De novo protein design (sequence design)
Background: Protein Structure
Proteins are composed of chains of molecules called amino acids. All known life uses only twenty amino acids, all with sinistral (left-handed) symmetry, and their arrangement results in the astonishing diversity of proteins that occur in nature. The amino acid chains are called peptides (especially long ones are called polypeptides), and they fold due to chemical interactions among constituent atoms. The resulting molecules can be highly complex, with up to four levels of structure.
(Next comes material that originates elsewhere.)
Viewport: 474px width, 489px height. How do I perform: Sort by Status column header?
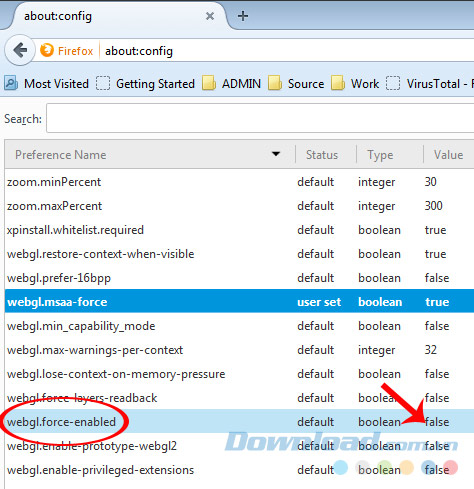pos(322,155)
The primary (level 1) structure of a protein is the sequence of amino acids in a polypeptide. The amino acids are linked through peptide bonds, and DNA codes directly for their sequence. Hydrogen bonds among the amino acids can shape a polypeptide into a regular coil (alpha helix) or pleat (beta sheet), resulting in secondary (level 2) structure. Folding into a tertiary (level 3) structure results from interactions among alpha helices and beta sheets, such as ionic bonds (salt bridges), sulfide bonds, and hydrogen bonds. Many proteins consist of two or more folded polypeptides (subunits) connected through covalent or sulfide bonds, and this is the fourth (quaternary) level of protein structure.
The Four Levels of Protein Structure
Reverse Engineering of Protein Structure
De novo protein design requires designing a primary structure that leads to the desired tertiary level of structure. Understanding how primary structure leads to secondary and tertiary structure begins by deconstructing existing proteins. The first step is to decode the primary structure through protein sequencing.
Short peptides of no more than about 50 amino acids can be sequenced using a technique called the Edman degradation. Longer polypeptides can be sequenced through mass spectrometry; John Bennett Fenn won the 2002 Nobel Prize in chemistry for developing a good method using this technique. Amino acid sequence can also be predicted, rather than determined empirically, by sequencing and decoding the DNA or RNA that encodes it in the genome.
A real protein molecule may contain thousands of amino acids, all of which interact to result in three or four levels of structure. Real proteins are so complex that they cannot be modeled “as-is,” atom by atom, with current computing technology (though DNA computers may one day make this more feasible). Instead, they are simplified in two ways. First, instead of representing every atom, the simulation represents each amino acid as a whole, like a bead with specific properties. Second, the beads are modeled in a rigid cubical lattice, from which comes the name of these representations: lattice proteins.
About a decade ago, this technology allowed de novo protein design to become a reality. “De novo” is a Latin phrase literally meaning “from the new,” and de novo protein design is the engineering of proteins from scratch. The first de novo designed proteins were reported near the end of the 20th century (for example, Dahiyat & Mayo 1997).
Problems in the Energy Phases of De Novo Proteins
Proteins are known to have at least two distinct phases. The “native state” is the energetic ground state and also the state at which the protein functions biologically. It has a stable tertiary structure. The denatured state is the “unfolded” state of the protein and has no tertiary structure. Another phase of proteins, the molten globule, has a dynamic, unstable tertiary structure. The molten globule may be a transitional state or a third distinct thermodynamic state (Pande & Rokhsar 1998).
A challenge in de novo protein design has been achieving a stable native state; researchers have been frustrated by results that remain in the molten globule state. Progress is being made, with sequence-designed proteins with stable tertiary structure having been reported (for example, Offreti et al. 2003).
The future promises great progress in the de novo engineering of designer proteins. This area of the field of biotechnology holds great promise.